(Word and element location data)
+ + + + +
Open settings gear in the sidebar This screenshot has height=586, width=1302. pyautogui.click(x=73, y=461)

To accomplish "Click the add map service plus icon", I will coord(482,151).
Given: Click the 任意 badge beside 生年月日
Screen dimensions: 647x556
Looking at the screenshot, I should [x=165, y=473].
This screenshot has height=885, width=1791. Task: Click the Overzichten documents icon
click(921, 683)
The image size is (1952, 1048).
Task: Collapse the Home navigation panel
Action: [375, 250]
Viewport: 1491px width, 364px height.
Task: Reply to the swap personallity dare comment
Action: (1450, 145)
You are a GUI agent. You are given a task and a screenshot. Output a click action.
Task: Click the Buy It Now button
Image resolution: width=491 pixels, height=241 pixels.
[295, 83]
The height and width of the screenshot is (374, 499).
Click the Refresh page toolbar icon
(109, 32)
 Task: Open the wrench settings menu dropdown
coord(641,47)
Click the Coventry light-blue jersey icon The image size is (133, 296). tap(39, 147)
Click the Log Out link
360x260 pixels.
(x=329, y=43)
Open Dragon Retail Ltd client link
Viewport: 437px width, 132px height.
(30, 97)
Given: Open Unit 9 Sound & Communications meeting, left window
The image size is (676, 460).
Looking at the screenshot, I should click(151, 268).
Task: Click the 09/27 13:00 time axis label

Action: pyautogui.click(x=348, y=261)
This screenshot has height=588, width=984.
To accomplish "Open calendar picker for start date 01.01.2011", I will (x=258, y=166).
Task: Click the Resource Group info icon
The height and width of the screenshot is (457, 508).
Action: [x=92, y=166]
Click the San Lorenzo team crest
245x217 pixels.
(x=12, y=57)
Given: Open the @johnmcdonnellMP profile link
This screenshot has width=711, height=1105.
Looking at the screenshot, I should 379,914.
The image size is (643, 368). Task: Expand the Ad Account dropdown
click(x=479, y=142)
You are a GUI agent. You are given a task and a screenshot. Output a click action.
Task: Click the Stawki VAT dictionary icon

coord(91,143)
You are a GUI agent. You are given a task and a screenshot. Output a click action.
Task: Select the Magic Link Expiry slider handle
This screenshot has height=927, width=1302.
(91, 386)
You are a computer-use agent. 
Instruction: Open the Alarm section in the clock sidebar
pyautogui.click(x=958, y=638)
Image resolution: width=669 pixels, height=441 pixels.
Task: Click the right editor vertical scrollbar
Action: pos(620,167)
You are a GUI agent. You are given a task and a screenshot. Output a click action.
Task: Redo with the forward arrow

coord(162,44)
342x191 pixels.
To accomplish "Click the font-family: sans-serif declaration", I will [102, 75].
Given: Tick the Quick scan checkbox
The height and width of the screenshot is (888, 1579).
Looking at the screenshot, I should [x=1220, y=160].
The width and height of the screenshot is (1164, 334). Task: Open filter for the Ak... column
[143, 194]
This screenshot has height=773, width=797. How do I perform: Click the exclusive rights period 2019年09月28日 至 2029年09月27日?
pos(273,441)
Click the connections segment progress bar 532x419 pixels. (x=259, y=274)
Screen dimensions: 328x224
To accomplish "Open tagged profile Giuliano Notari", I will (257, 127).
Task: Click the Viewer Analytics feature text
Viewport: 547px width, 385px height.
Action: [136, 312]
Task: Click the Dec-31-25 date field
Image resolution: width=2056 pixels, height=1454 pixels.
+ + + + +
→ **Given task**
Repeat all of the data above, putting "interface agent" in place of every occurrence of "GUI agent" and leaving everything else unchanged.

→ **Task result**
Open settings gear in the sidebar This screenshot has height=586, width=1302. pyautogui.click(x=73, y=461)

To accomplish "Click the add map service plus icon", I will coord(482,151).
Given: Click the 任意 badge beside 生年月日
Screen dimensions: 647x556
Looking at the screenshot, I should [x=165, y=473].
This screenshot has height=885, width=1791. Task: Click the Overzichten documents icon
click(921, 683)
The image size is (1952, 1048).
Task: Collapse the Home navigation panel
Action: [375, 250]
Viewport: 1491px width, 364px height.
Task: Reply to the swap personallity dare comment
Action: (1450, 145)
You are a interface agent. You are given a task and a screenshot. Output a click action.
Task: Click the Buy It Now button
Image resolution: width=491 pixels, height=241 pixels.
[295, 83]
The height and width of the screenshot is (374, 499).
Click the Refresh page toolbar icon
(109, 32)
 Task: Open the wrench settings menu dropdown
coord(641,47)
Click the Coventry light-blue jersey icon The image size is (133, 296). tap(39, 147)
Click the Log Out link
360x260 pixels.
(x=329, y=43)
Open Dragon Retail Ltd client link
Viewport: 437px width, 132px height.
(30, 97)
Given: Open Unit 9 Sound & Communications meeting, left window
The image size is (676, 460).
Looking at the screenshot, I should click(151, 268).
Task: Click the 09/27 13:00 time axis label

Action: pyautogui.click(x=348, y=261)
This screenshot has height=588, width=984.
To accomplish "Open calendar picker for start date 01.01.2011", I will (x=258, y=166).
Task: Click the Resource Group info icon
The height and width of the screenshot is (457, 508).
Action: [x=92, y=166]
Click the San Lorenzo team crest
245x217 pixels.
(x=12, y=57)
Given: Open the @johnmcdonnellMP profile link
This screenshot has width=711, height=1105.
Looking at the screenshot, I should 379,914.
The image size is (643, 368). Task: Expand the Ad Account dropdown
click(x=479, y=142)
You are a interface agent. You are given a task and a screenshot. Output a click action.
Task: Click the Stawki VAT dictionary icon

coord(91,143)
You are a interface agent. You are given a task and a screenshot. Output a click action.
Task: Select the Magic Link Expiry slider handle
This screenshot has height=927, width=1302.
(91, 386)
You are a computer-use agent. 
Instruction: Open the Alarm section in the clock sidebar
pyautogui.click(x=958, y=638)
Image resolution: width=669 pixels, height=441 pixels.
Task: Click the right editor vertical scrollbar
Action: pos(620,167)
You are a interface agent. You are given a task and a screenshot. Output a click action.
Task: Redo with the forward arrow

coord(162,44)
342x191 pixels.
To accomplish "Click the font-family: sans-serif declaration", I will [102, 75].
Given: Tick the Quick scan checkbox
The height and width of the screenshot is (888, 1579).
Looking at the screenshot, I should [x=1220, y=160].
The width and height of the screenshot is (1164, 334). Task: Open filter for the Ak... column
[143, 194]
This screenshot has height=773, width=797. How do I perform: Click the exclusive rights period 2019年09月28日 至 2029年09月27日?
pos(273,441)
Click the connections segment progress bar 532x419 pixels. (x=259, y=274)
Screen dimensions: 328x224
To accomplish "Open tagged profile Giuliano Notari", I will (257, 127).
Task: Click the Viewer Analytics feature text
Viewport: 547px width, 385px height.
Action: [136, 312]
Task: Click the Dec-31-25 date field
Image resolution: width=2056 pixels, height=1454 pixels.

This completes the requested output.